* **Requirement**
Look through the listing and locate every line containing the word "will"; copy those lines.

*** Begin section ***

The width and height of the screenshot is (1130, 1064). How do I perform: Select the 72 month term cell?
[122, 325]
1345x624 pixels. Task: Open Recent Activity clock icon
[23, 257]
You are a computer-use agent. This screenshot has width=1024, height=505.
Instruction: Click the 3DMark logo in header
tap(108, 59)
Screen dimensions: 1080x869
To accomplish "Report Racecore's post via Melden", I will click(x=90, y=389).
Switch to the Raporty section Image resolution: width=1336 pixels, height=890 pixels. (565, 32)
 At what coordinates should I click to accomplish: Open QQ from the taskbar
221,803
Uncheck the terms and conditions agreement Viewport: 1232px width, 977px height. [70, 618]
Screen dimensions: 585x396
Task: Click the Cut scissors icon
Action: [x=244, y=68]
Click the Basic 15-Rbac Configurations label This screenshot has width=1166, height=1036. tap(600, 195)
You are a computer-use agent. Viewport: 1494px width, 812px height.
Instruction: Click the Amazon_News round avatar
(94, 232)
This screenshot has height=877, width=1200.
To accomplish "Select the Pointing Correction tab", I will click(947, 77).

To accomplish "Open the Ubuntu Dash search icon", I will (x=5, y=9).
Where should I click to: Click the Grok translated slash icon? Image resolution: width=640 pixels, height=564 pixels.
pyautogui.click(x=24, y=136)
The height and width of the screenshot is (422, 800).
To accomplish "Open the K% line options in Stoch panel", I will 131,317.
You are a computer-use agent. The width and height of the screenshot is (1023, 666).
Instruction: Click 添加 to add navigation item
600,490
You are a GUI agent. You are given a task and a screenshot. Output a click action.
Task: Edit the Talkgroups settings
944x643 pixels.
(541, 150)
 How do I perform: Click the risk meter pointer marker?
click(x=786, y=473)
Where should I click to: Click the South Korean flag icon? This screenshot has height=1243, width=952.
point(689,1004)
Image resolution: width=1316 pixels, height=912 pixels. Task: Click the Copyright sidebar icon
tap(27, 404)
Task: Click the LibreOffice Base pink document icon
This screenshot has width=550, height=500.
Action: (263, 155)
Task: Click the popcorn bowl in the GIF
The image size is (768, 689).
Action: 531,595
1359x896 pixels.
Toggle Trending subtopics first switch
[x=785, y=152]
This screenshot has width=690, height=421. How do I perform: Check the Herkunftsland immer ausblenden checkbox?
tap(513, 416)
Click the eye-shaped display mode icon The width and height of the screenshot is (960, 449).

*** End section ***

* **Answer**
To accomplish "Report Racecore's post via Melden", I will click(x=90, y=389).
To accomplish "Select the Pointing Correction tab", I will click(947, 77).
To accomplish "Open the Ubuntu Dash search icon", I will (x=5, y=9).
To accomplish "Open the K% line options in Stoch panel", I will 131,317.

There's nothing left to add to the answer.